Lauren Folino, an intern for the magazine, said the article featured nine currently enrolled undergraduate students with start-up businesses from across the country. Featured students represented eight schools, including Harvard University, Syracuse University, the University of Texas at Austin and the University of North Carolina.

David Minor, William M. Dickey entrepreneur-in-residence at the Neeley Entrepreneurship Center, said he thought the school’s representation in the article showed the quality of the students and of the entrepreneurship program at the university.

Skoda said he got the inspiration to start his business after transferring to the university from Wright State University in Ohio, where he played baseball. A regular at the University Recreation Center and a familiar face at local restaurants, Skoda said many students working out at the Rec Center asked him to create customized workouts and suggest healthful options at various area restaurants. Skoda developed the site as a free service to create customized workouts and provide nutritional information to subscribers, he said.

“It’s a virtual trainer and nutrition guide,” Skoda said. “It builds video-based workout routines, so you could go on and you could get a customized workout routine.”

Skoda said the site’s database features nutrition facts for food at more than 605 restaurant chains and offers various options including the choice of either a male or female trainer, sports-specific workouts and workouts to target specific muscle groups. He said he wanted to create a free service for students because they typically cannot afford a personal trainer.

The site is also available via iPhone, so subscribers can take their workouts with them to the gym.

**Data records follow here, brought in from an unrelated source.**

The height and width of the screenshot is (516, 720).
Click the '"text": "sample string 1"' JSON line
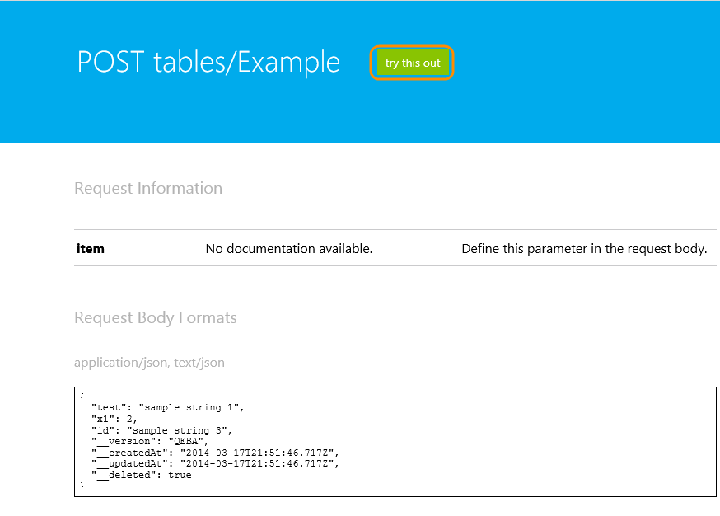[168, 407]
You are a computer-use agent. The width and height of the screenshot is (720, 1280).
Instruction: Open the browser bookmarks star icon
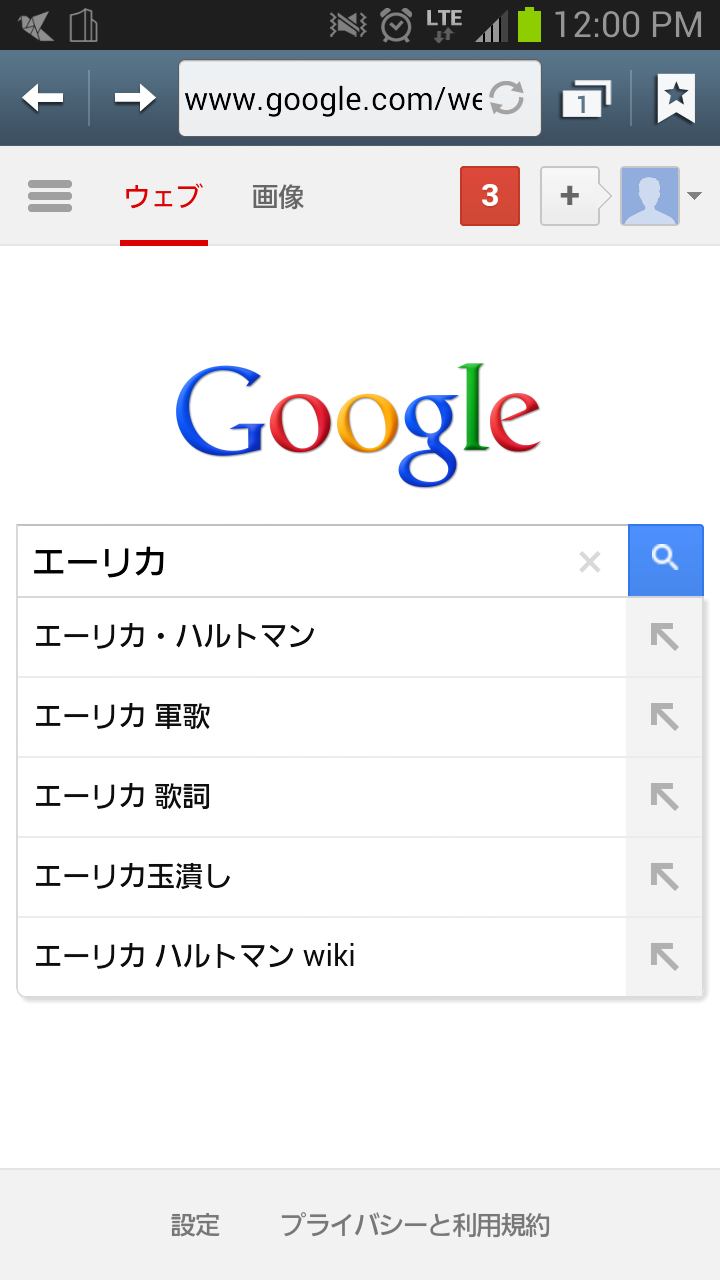point(676,98)
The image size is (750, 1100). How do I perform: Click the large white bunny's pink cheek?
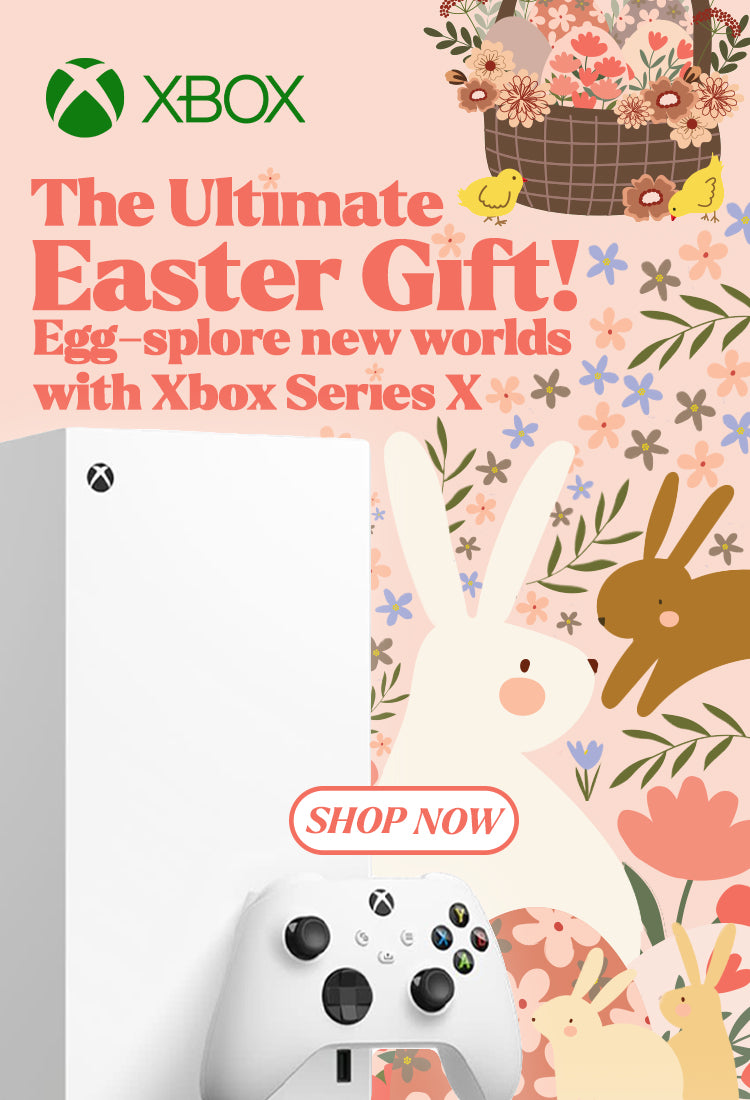(x=522, y=697)
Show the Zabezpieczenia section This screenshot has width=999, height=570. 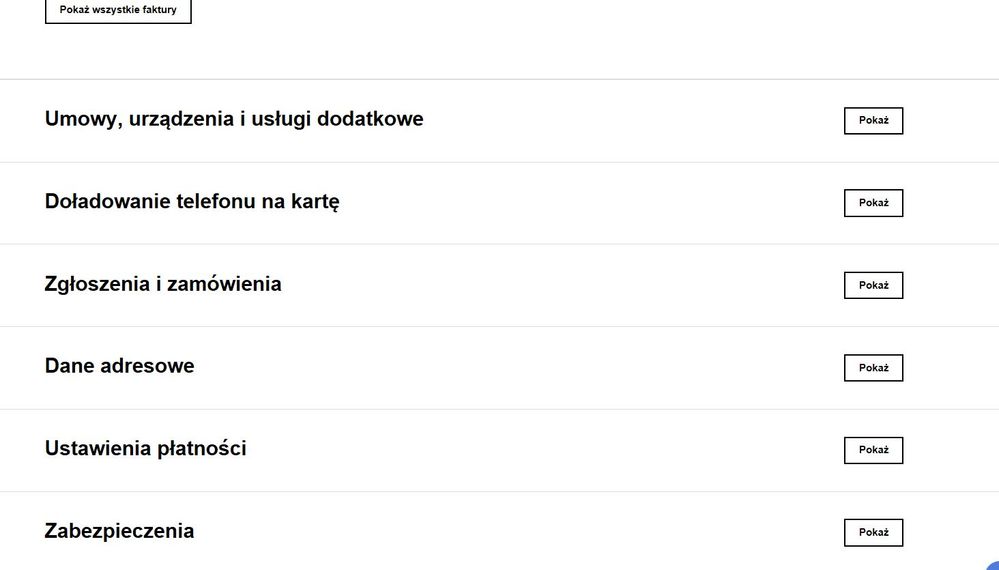tap(873, 532)
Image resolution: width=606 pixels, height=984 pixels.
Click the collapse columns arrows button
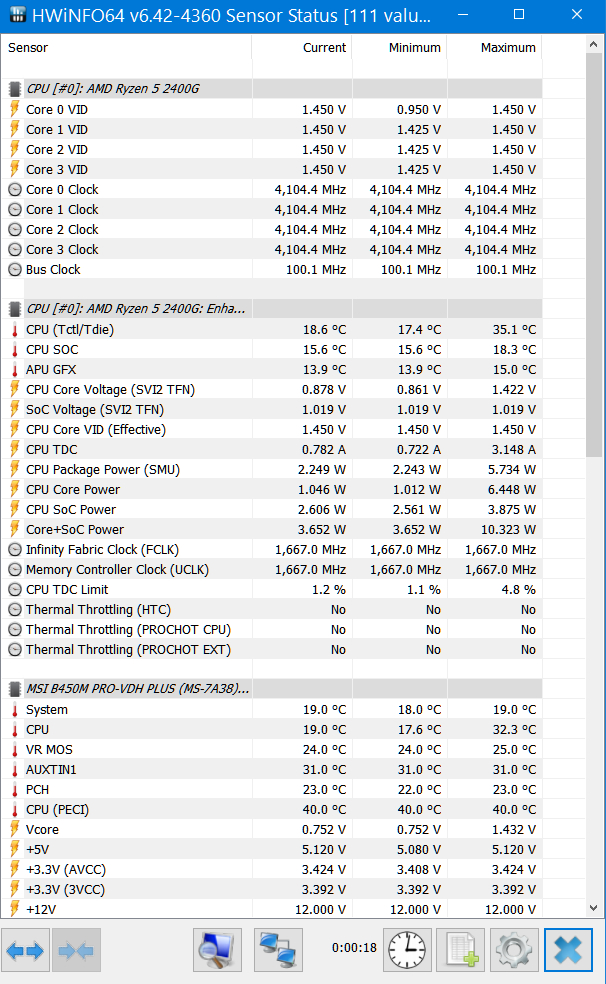[76, 951]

Skoda said one of his goals was to customize the site for universities. The University of Oklahoma has more than 5,700 subscribers to their customized version of Skoda’s site, crimsonfitness.com.

He said he is waiting for university officials to come to him, and while he would love to customize the site for the university, he is concentrating on larger schools with larger advertising audiences.

Williams said she has maintained small-scale side businesses since she was in elementary school. She said she was inspired by Italian artisans to create her current jewelry business, Tramonti, during her freshman year in college. She said her parents loaned her money to begin her jewelry line. After returning her parents’ investment, she said she used some of the profit from her sales to create more jewelry.

Williams said her goal was to create high-quality pieces at low prices because she liked low-maintenance, versatile pieces. Since then, she said, she has sold her line in boutiques, online and through trunk shows, where she brings samples of her collection to a group and allows them to buy her pieces.

Williams said she hopes to sell her product in boutiques and eventually expand to selling in department stores after graduation.

“Going forward, I love this so much I want this to be my career,” Williams said.

Though the business began as a way to earn extra money while in college, Williams said she hopes to later expand the line into a lifestyle brand that would include clothing and shoes in addition to jewelry.

She said she will rename her line the Whitney Williams Collection later this month and will launch a new Web site by early April. She said she decided to rename the collection because many people could not spell Tramonti, the Italian word for sunset.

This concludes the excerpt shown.